Studi ini dilakukan oleh Proyek Pengungkapan Karbon bekerja sama dengan database Carbon Majors dan Institut Akuntabilitas Iklim. Laporan tersebut menganalisis peran perusahaan besar dalam perubahan iklim dibandingkan dengan laporan emisi yang dirinci berdasarkan negara dan yang tidak memberikan gambaran yang lebih luas. Lihat laporannya sini
“Pada tahun 1988, perubahan iklim yang disebabkan oleh manusia secara resmi diakui melalui pembentukan Panel Antarpemerintah tentang Perubahan Iklim (IPCC),” kata laporan itu. negara.
“Sejak saat ini, industri bahan bakar fosil telah menggandakan kontribusinya terhadap pemanasan global dengan mengeluarkan sebanyak mungkin gas rumah kaca dalam 28 tahun seperti pada 237 tahun antara 1988 dan kelahiran revolusi industri. Sejak tahun 1988, lebih dari separuh GRK industri global hanya dapat ditelusuri ke 25 produsen korporat dan negara. ”
Laporan itu mengungkapkan bahwa penghasil emisi terbesar adalah milik negara, seperti penambangan batu bara Cina dan Perusahaan Minyak Saudi, yang bertanggung jawab atas 14,3 dan 4,5 persen dari total emisi global sejak 1988.
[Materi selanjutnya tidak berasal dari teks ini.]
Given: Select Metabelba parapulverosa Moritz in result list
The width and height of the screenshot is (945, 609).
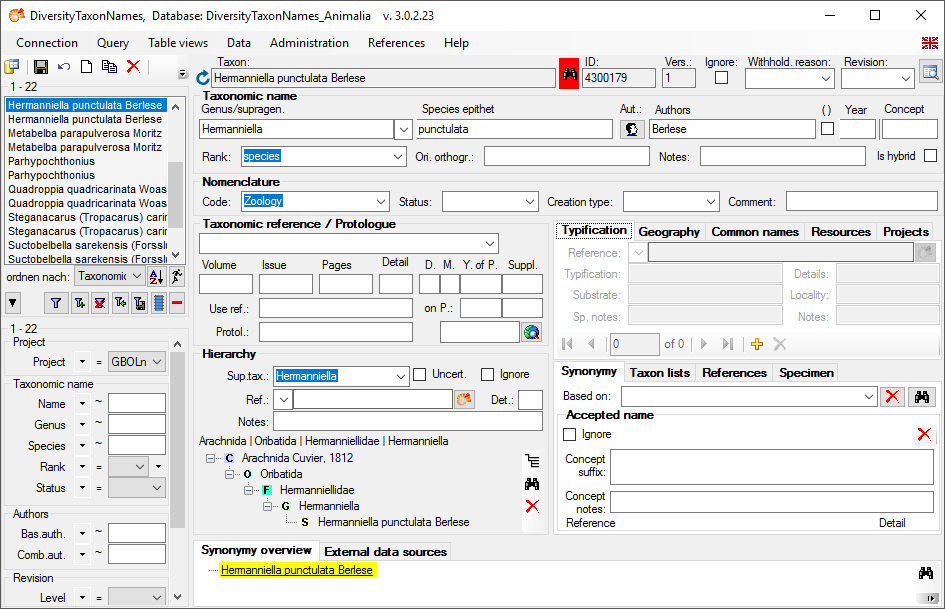Looking at the screenshot, I should (x=85, y=133).

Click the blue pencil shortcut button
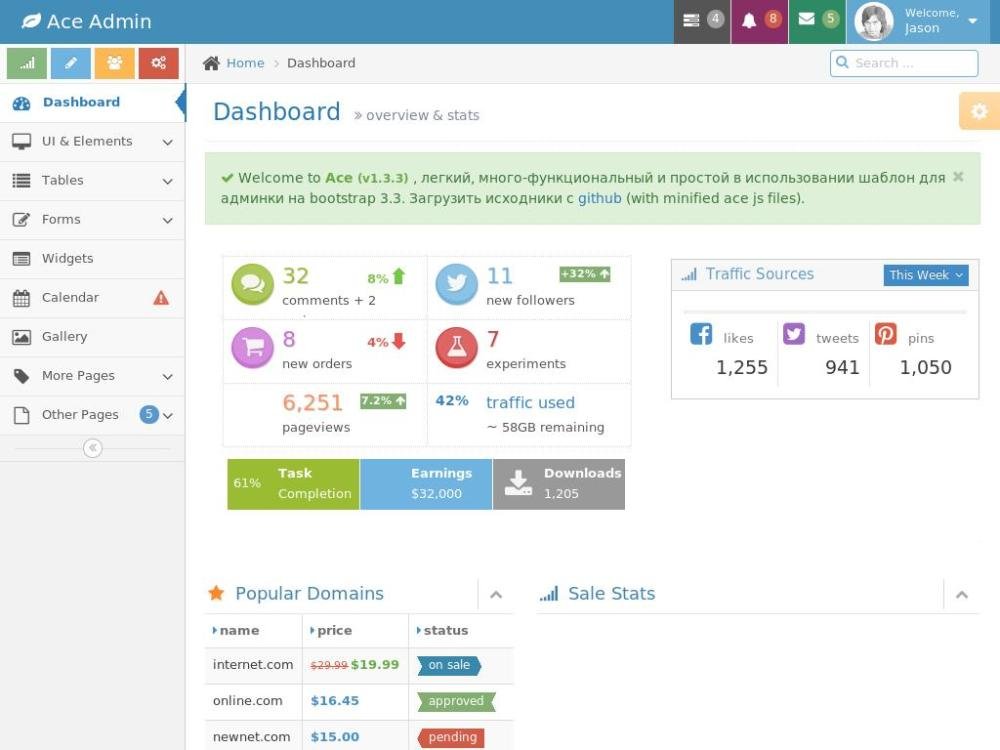click(71, 63)
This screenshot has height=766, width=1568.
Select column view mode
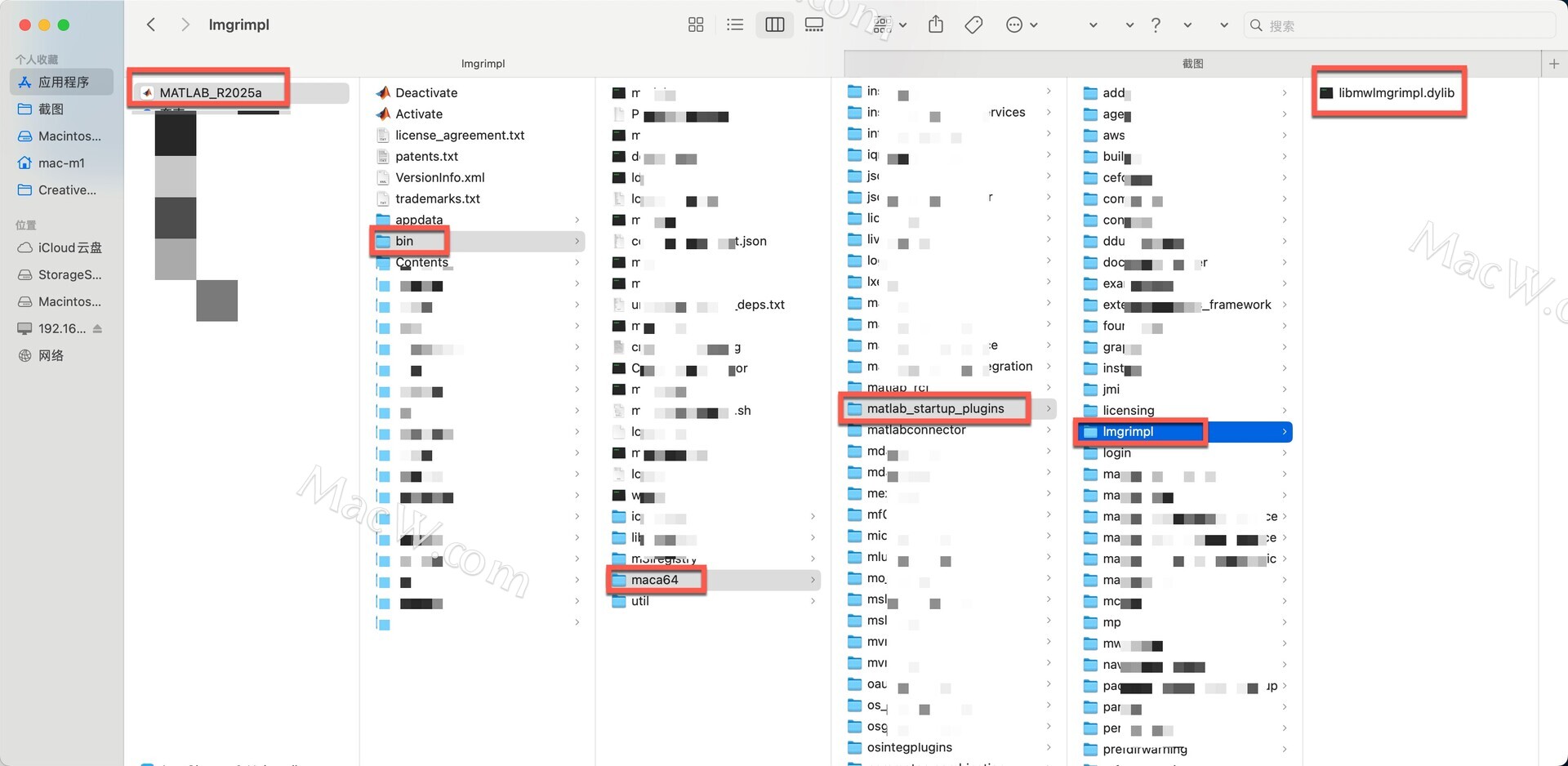(x=774, y=25)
Setelah perusahaan-perusahaan ini, emiten terbesar adalah ExxonMobil, Shell, BP, dan Chevron. Berita bagus; Perusahaan-perusahaan ini dimiliki oleh investor, sehingga mereka dapat ditekan untuk mengubah cara mereka dan membuat keputusan yang lebih hijau. Laporan itu menambahkan,
“Investor di perusahaan bahan bakar fosil mempengaruhi seperlima dari emisi gas rumah kaca industri di seluruh dunia. Kemudian mereka dapat membantu membentuk debat energi di seluruh dunia. “
Sementara pemerintahan Trump sibuk membujuk teman-temannya dari konglomerat yang berpolusi udara ini dan menyangkal pemanasan global, ada cukup bukti untuk meyakinkan siapa pun yang berpikir bahwa kebijakan anti-lingkungan ini hanya akan membahayakan perusahaan dalam jangka panjang dan bahkan meningkatkan krisis eksistensial.
Sebagai contoh, ini pekerjaan penelitian Dia merinci bagaimana jika perusahaan minyak internasional tidak mengubah cara mereka yang gila dan terus berpura-pura tidak ada yang berubah, mereka akan menghadapi keruntuhan dalam dekade berikutnya.
Dan laporan terbaru ini harus berfungsi sebagai pengingat serius terhadap perubahan iklim yang menyangkal bahwa aktivitas manusia langsung menghancurkan dunia kita pada tingkat yang benar-benar mengkhawatirkan.